Rien n’avait vraiment filtré des mesures contraignantes édictées par le panel des cinq présidents mis en place par l’Union africaine. Mais l’accueil présidentiel réservé à Alassane Ouattara par les autorités éthiopiennes était déjà de mauvais présage pour Gbagbo. Le présage est devenu réalité quand Pascal Affi Nguessan, membre de la délégation de Gbagbo laissa dire dans les couloirs de l’Union africaine qu’il n’était pas question de reconnaître les décisions.
Quelques heures suffiront pour que dans un communiqué relayé par l’Afp, le camp Gbagbo se démarque des conclusions du Conseil de Paix et de Sécurité et récuse, par conséquent, les panélistes de l’organisation continentale auxquels il donnait l’accolade à Abidjan en février dernier. Selon une source diplomatique l’Union africaine a laissé jouer selon la règle de l’avantage comparatif des Régions.
Ce qui veut dire reconnaître la primauté de la Cedeao dans la gestion de la crise ivoirienne, lui laisser le soin de la gérer et maintenir quant à l’UA elle-même sa résolution reconnaissant la victoire de Alassane Ouattara. « Nous n’accepterons jamais une proposition qui prévoit la démission du président Gbagbo, parce qu’il est le dirigeant élu de la Côte d’Ivoire», s’était indigné Alcide Djédjé, jeudi après-midi, à Reuters. A sa suite, Nguessan confirmera qu’Addis Abeba s’était simplement contenté d’avaliser la victoire de Ouattara avant de demander purement et simplement « à l’Union africaine de revoir sa copie ».
Que s’est-il donc passé ? Le huis clos des chefs d’Etat ne le révélera que bien plus tard. Mais une question vient à l’esprit : Gbagbo a-t-il été lâché par son soutien Jacob Zuma ? Il semble que non et que l’Afrique du Sud continue de plaider pour un gouvernement d’union nationale en Côte d’Ivoire. Et cela ne marche que si les parties sont d’accord.

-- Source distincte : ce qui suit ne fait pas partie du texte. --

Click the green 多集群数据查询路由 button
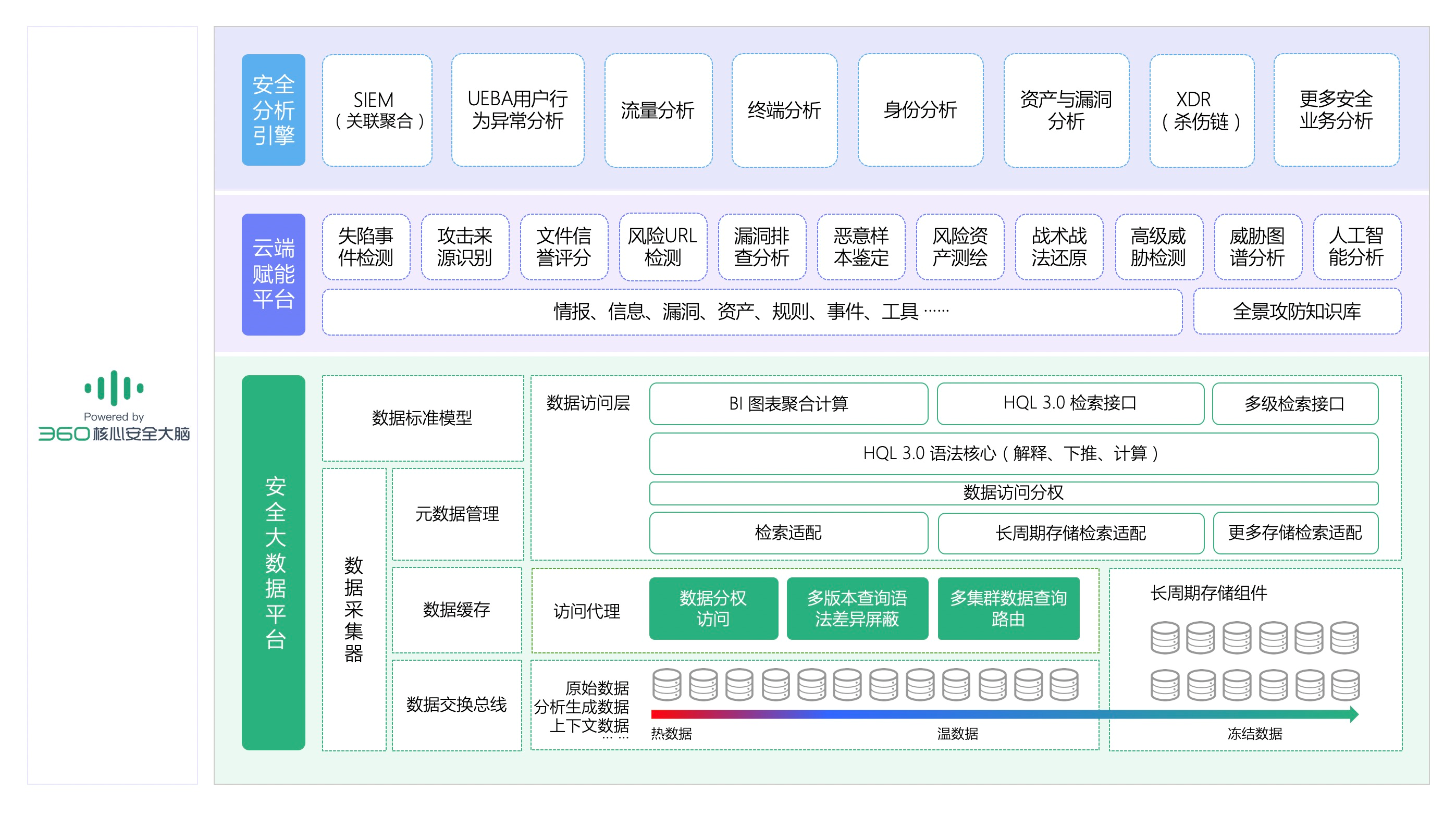Screen dimensions: 1456x816 click(x=1008, y=608)
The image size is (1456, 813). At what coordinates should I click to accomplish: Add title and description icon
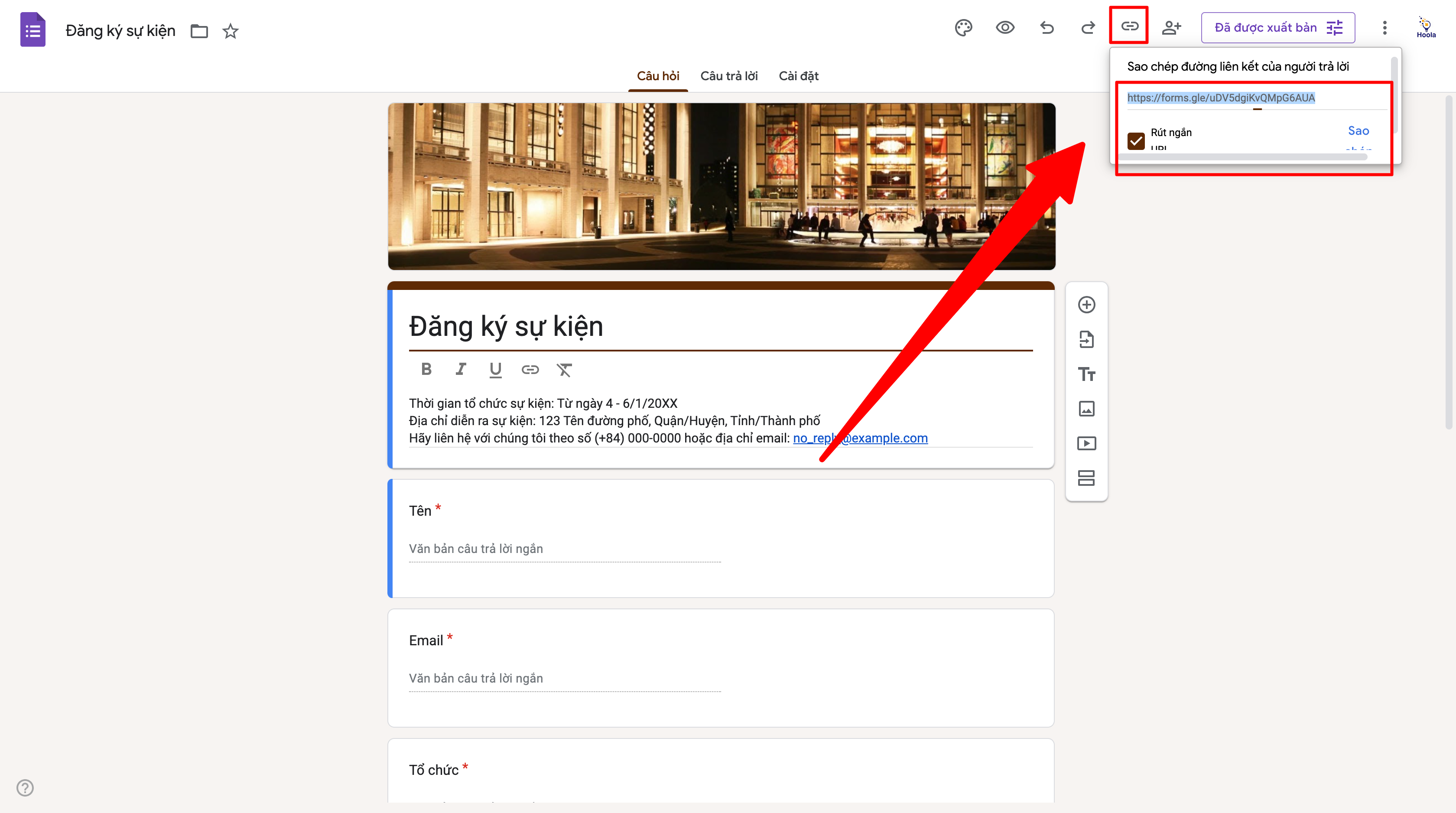[x=1086, y=374]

Or il se trouve justement qu’Alassane Ouattara n’entend pas les choses de cette manière. Zuma ne pouvait donc plus avancer. Il se trouve aussi que le président sud africain s’est entretenu, il y a quelques jours, avec Sarkozy qui n’a pas, pour Gbagbo, une sympathie excessive. Obama, il y a quarante huit heures, appelait, de nouveau, le président sortant à quitter le pouvoir. Il avait auparavant sévèrement condamné les violences contre les civils, notamment la répression des manifestations qui ont fait une dizaine de morts à Abidjan dont plusieurs femmes ces derniers jours.
Temps perdu
Pour une partie de la presse ivoirienne et de l’opinion en général, la mise en place du panel et surtout les conclusions auxquelles il a abouti ont été préjudiciables à la Côte d’Ivoire. Les violences, en effet, ont décuplé depuis février. Le rapport Fidh publié hier parle de plus de 400 tués et plus d’un millier de blessés. Plus de trois cent mille Ivoiriens ont quitté leur domicile par peur des violences et une vingtaine de milliers se trouvent au Liberia qui crie à la saturation.
Economiquement, le pays tire la langue et les mesures d’asphyxie, la guéguerre pour le système bancaire ou les embargos comme celui sur les médicaments de l’espace Ue commencent à fatiguer autant le camp Gbagbo que la population en général. Les affrontements entre les anciennes forces rebelles et la partie de l’armée loyale à Gbagbo se multiplient et touchent une grande partie de la Côte d’Ivoire qui, pour plus d’un observateur, a renoué avec la guerre civile. Avec un bilan qui pourrait être bien plus redoutable que celui de 2002.
Avec en tout cas, une société plus divisée partagée entre un Alassane Ouattara dont le camp adverse vient, indirectement par les mesures de suspension des vols Onuci, d’interdire le retour à Abidjan et un Laurent Gbagbo que International Crisis Group ne se gêne plus de qualifier de « dirigeant d’un Etat voyou ».